What material (or layers of material) would work best for the section in yellow?

Edit: The assembly contains flammable gas at low pressure, so the yellow section cannot be gas permeable.

Observing members: 0
Composing members: 0

Answers

CWOTUS's avatar

It’s important in attempting to answer questions such as this to understand the application and all applicable constraints. For example, where is the heat coming from? An intermittent exothermic chemical reaction, constant flame from fuel combustion, pressurized steam containment? What is the gas between the plates? What is your specification for “cool”? (In industrial applications we generally have a maximum heat to which workers or the public can be exposed to, and which we’ll call “acceptable”, even though it will still feel hot – it’s just not going to cause instant, damaging / crippling injury.) Is there any reason that the cool side of the cool plate can’t just be insulated via standard insulation? You haven’t given any specification for the thickness of the yellow insulating barrier. Given enough depth there, nearly anything will form a thick enough gas layer between the plates, and the gas itself will be the insulator.

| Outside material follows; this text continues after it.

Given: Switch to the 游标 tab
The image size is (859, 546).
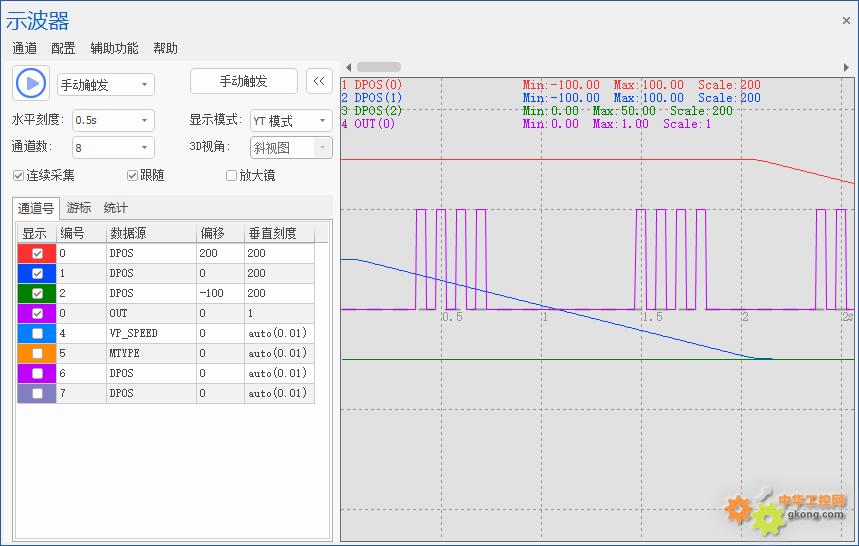Looking at the screenshot, I should pos(79,208).
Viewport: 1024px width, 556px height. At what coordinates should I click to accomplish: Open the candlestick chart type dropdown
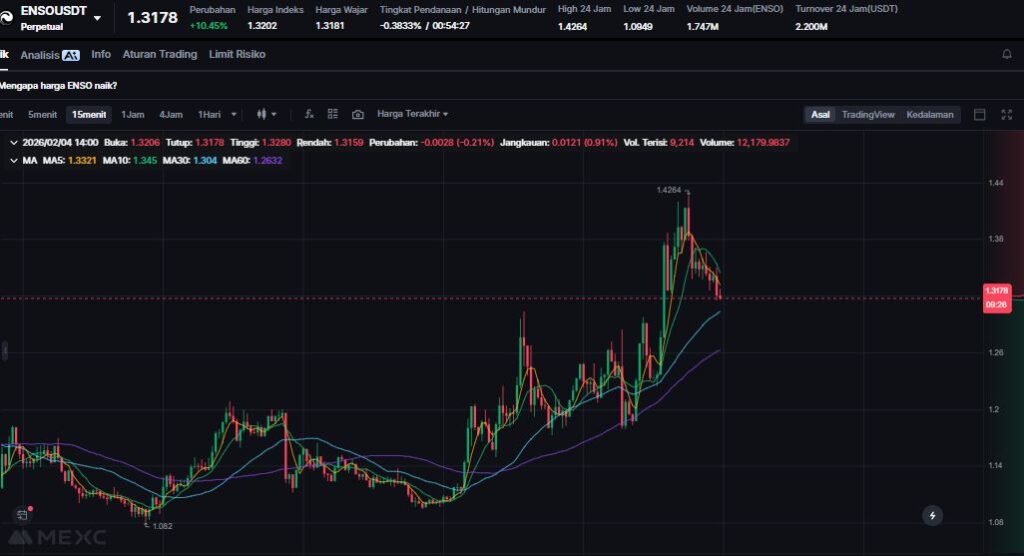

Finally, what is the purpose of this construction?

funkdaddy's avatar

Just make it out of Starlite, right?

Honestly if it has to be a void in the middle, surrounded by something, concentrating on making a vacuum there might be easiest to actually achieve on a budget.

ETA: a list of common materials

ragingloli's avatar

Ceramics. Like the stuff they use for atmospheric reentry.

stanleybmanly's avatar

how about asbestos?

Esedess's avatar

@CWOTUS
The heat is coming from constant flame from propane combustion. Propane is dispersed evenly within the chamber and ignited at tiny holes on the top (red) plate. The top piece is 0.062” thick sheet metal. The bottom plate can be anything from a 0.062” – 0.250” thick plate. Probably go with .125”

The thinner the the yellow barrier can be, the better. I’m hoping not to have to go over .25”

As for the max temperature of the bottom plate – Trying to keep it below 130~°F.

Overall dimensions are 20” x 20” x ?? (depends on necessity) .500” – 1.0”
The thinner the better. The less space in the cavity, the more efficient/safer the gas usage.

funkdaddy's avatar

How are you going to keep your gas from transferring the heat? If I’m understanding right, the majority of your “hot” surface is not going to touch the intermediate layer that your looking for, it’s going to touch the fuel that’s moving through the system, which will be heated, and transfer the heat to the outer plate.

Even if you find something to completely block the heat around the edges, you’re still going to transfer quite a bit through that gas. I would imagine less than a 600 degree drop in that inch between a hot plate and your cooler surface just based on that.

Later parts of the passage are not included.